Face à une situation brûlante en Nouvelle-Calédonie, Manuel Valls a tenté d’apaiser les tensions tout en assumant un passé critique envers le chef de l’État.
Mais sur le plateau de BFMTV, Apolline de Malherbe ne lui a rien laissé passer, le confrontant à ses propres mots désormais devenus embarrassants. Jeudi 5 juin, l’entretien entre Apolline de Malherbe et Manuel Valls a pris des allures de règlement de comptes politique. Invité sur le plateau de BFMTV dans le Face à Face, le ministre des Outre-mer s’est exprimé sur l’avenir institutionnel de la Nouvelle-Calédonie, au cœur de fortes tensions. Le territoire ultramarin, secoué par des mouvements de contestation et des débats sur son autonomie, polarise depuis plusieurs semaines le débat national.
Interrogé sur une éventuelle indépendance, Manuel Valls n’a pas mâché ses mots : « L’indépendance sèche, sans aucun lien avec la France, n’aurait aucun sens. » Une déclaration ferme, qui trace une ligne claire, alors que les négociations entre les indépendantistes et loyalistes patinent.
Une séquence tendue : Apolline de Malherbe dégaine ses archives
Mais c’est dans un second temps que l’interview a pris un tour plus incisif. Apolline de Malherbe, fidèle à sa réputation de journaliste sans concessions, a confronté le ministre à ses propres propos, tenus il y a quelques mois seulement.
« Vous pensez toujours qu’Emmanuel Macron a mis à terre 36 années de dialogue et de progrès, qu’il a torpillé par un entêtement imbécile, irresponsable et criminel ces accords ? » lance-t-elle, en citant texto une déclaration de Manuel Valls… avant sa nomination. Un extrait gênant, d’autant plus que Valls occupe aujourd’hui un portefeuille directement lié à la Nouvelle-Calédonie.

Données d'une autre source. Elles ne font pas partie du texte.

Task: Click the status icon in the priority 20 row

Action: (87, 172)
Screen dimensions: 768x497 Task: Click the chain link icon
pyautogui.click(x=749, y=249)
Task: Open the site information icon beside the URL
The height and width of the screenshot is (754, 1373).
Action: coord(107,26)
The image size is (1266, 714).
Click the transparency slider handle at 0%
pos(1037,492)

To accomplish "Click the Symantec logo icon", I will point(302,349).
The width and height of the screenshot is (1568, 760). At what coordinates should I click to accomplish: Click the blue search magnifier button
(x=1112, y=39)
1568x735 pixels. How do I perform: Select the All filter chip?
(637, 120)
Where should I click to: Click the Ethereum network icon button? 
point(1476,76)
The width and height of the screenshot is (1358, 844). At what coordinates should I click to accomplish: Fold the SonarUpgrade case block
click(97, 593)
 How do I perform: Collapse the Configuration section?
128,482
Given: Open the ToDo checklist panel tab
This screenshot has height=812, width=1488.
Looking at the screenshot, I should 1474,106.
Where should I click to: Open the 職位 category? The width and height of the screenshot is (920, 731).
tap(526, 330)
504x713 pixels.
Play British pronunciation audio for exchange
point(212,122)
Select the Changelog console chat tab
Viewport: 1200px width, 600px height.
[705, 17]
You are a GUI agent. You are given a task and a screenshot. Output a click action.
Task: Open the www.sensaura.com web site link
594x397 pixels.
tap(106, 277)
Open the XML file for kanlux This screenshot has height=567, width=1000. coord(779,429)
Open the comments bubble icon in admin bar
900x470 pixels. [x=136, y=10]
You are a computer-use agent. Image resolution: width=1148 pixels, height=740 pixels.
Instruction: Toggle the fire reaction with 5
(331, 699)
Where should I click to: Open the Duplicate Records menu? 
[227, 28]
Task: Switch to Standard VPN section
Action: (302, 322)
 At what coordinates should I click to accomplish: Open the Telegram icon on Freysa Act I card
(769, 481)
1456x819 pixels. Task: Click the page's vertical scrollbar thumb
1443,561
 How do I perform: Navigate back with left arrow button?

Pris au dépourvu mais gardant son calme, le ministre tente de désamorcer : « Je vois que vous cherchez la crise dans les ménages. » Une pirouette verbale, suivie d’une explication plus sérieuse : « J’ai été nommé par Emmanuel Macron en toute connaissance de mes prises de position. »
De critique acerbe à ministre loyal : un virage assumé
Ce changement de posture, Manuel Valls l’assume, mais le justifie par les responsabilités nouvelles qui lui incombent. Il affirme ne pas être là pour « refaire l’année écoulée », mais pour trouver « les bonnes solutions ». Sans répondre directement à la relance d’Apolline de Malherbe sur le supposé « entêtement criminel » du président, il préfère botter en touche, insistant sur sa volonté d’apaisement.
« Chacun sait, le président de la République comme François Bayrou, que je n’entre pas au gouvernement pour régler mes comptes », déclare-t-il, préférant parler d’avenir plutôt que de ses critiques passées. Un positionnement politique délicat, entre fidélité gouvernementale et cohérence personnelle.
Le dossier calédonien, un test pour le nouveau ministre
Manuel Valls joue gros. Sa nomination, survenue fin 2024 à la suite de tensions prolongées en Nouvelle-Calédonie, l’oblige à apaiser un territoire où les blessures coloniales et les débats identitaires restent vifs. Le président Emmanuel Macron a annoncé de futures consultations, et Valls aura la lourde tâche de relancer un dialogue aujourd’hui fortement compromis.
Mais la question demeure : comment un homme ayant qualifié les décisions du chef de l’État de « criminelles » peut-il incarner désormais la solution ? Pour l’opinion publique comme pour les observateurs politiques, cette contradiction fragilise sa parole, malgré ses efforts pour se montrer rassembleur.
En assumant à demi-mot ses propos passés tout en affirmant sa loyauté actuelle, Manuel Valls tente une acrobatie politique risquée. Une manœuvre qui pourrait, si elle échoue, le placer dans une impasse.